Food retailers misuse Australian Farmer’s Logo

ANIKA MCMAHON

Photo_ Plenty Cafe - Fassifern Valley Produce -

Local communities are encouraged to support their local farmers. SourcePlenty

 

Hospitality and food retailers have been accused of misusing the “Australian Farmers” logo in an attempt to increase their own sales.

Fair food organisation, FoodConnect has been working to uncover false claims by companies who are taking advantage of the status that the Australian Farmers logo attracts.

Photo_ Plenty Cafe - Fassifern Valley Produce (2)

Fassifern Valley Produce. Photo: Plenty

Executive Director of FoodConnect Robert Perkin said that it was disappointing to find local cafes and restaurants using the names of local farmers in their marketing, without using their produce.

“There are some restaurants and cafes out of there that are basically spinning a message in their advertising that doesn’t hold true,” Mr Pekin said.

“So they use a farmer for a couple of weeks or us [Foodconnect], and then don’t use them anymore, and all it is, is just to use our name and leverage off our name without using our produce,” he said.

The Australian Farmer’s Market Association (AFMA) is providing an alternate route to local produce through farmers markets.

“The vision is essentially to promote best practice farmers markets Australia wide, which then have very powerful benefits for the host communities,” they said.

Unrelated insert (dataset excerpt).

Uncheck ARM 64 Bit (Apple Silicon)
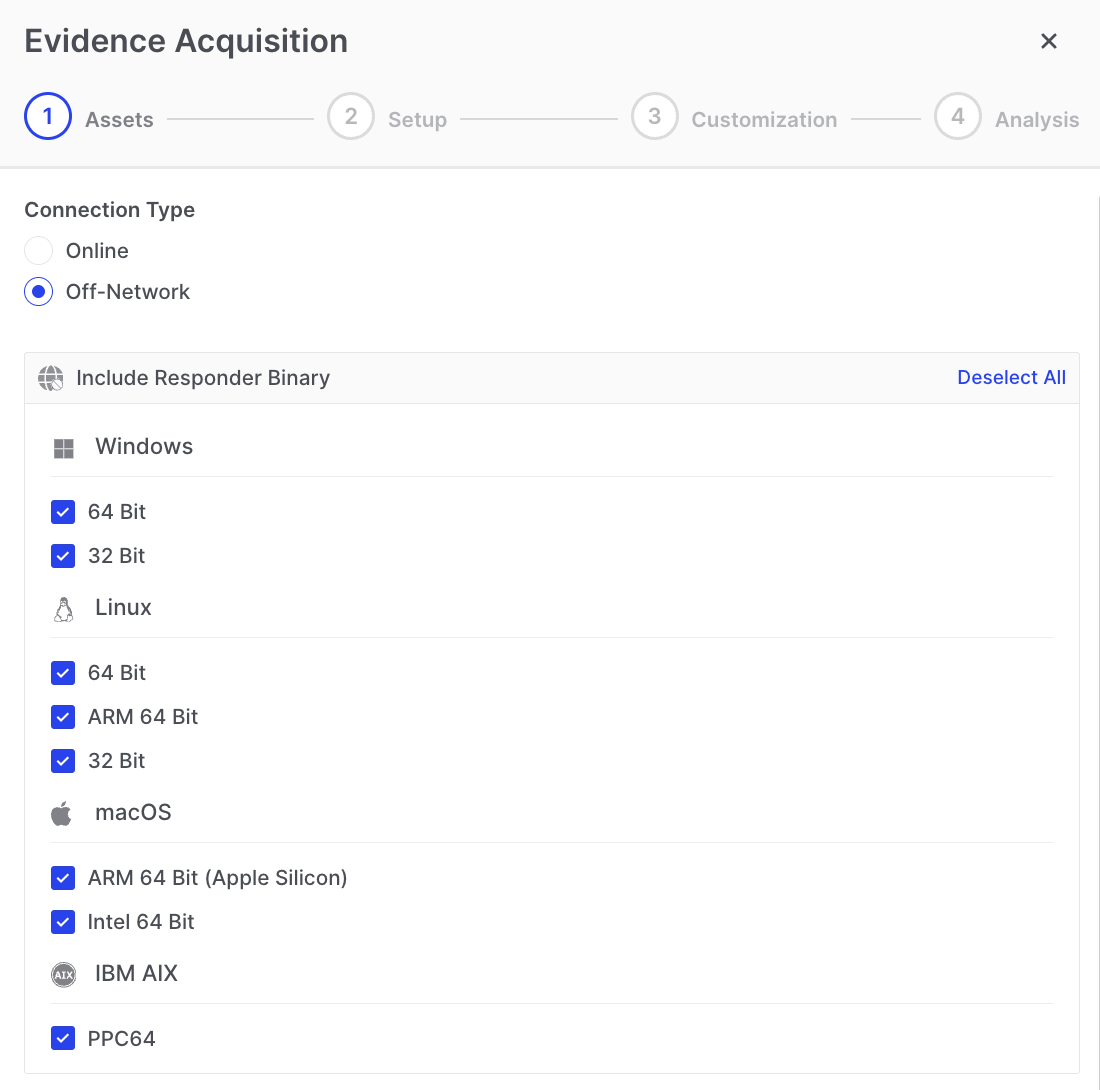[x=63, y=878]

“So they can help local economic development, they can educate people, [and] they can re-invigorate community spaces.”

AFMA has developed model rules for new start farmers to make trading sustainable.

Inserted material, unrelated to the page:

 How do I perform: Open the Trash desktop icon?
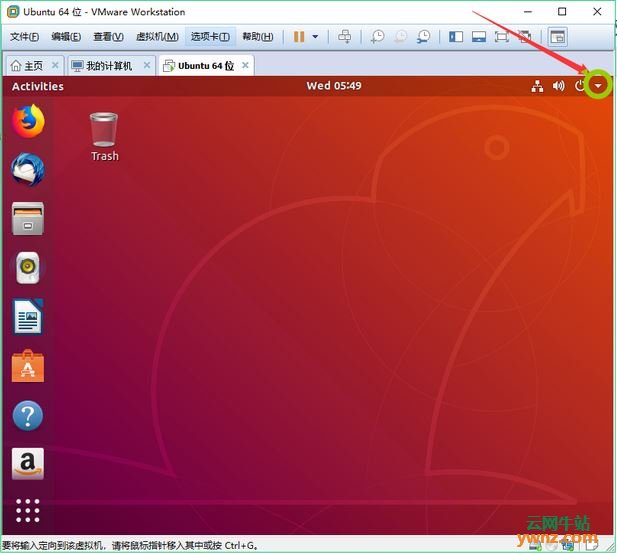point(104,135)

“We are more than willing to talk with them, if they’ve got a market and they think they need to do something to tweak it, we are very happy to help people, that’s what we are there for.

Plenty‘ cafe in West End, Brisbane is leading the way with sourcing local produce.

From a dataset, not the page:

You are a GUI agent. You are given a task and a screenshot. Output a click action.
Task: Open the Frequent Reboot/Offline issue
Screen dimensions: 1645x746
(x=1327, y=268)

Manager of Plenty Sara May, reveals the exciting possibility of sourcing locally and making a difference in your community.

“Our owner Karen Hodges, started the business with the view to create a place… focusing on the relationship between farmer and consumer,” she said. 

“So much about the food industry is about having a conversation with people, and it’s really interesting when you do that, how understanding and accommodating and open people are, to letting you guide their experience.”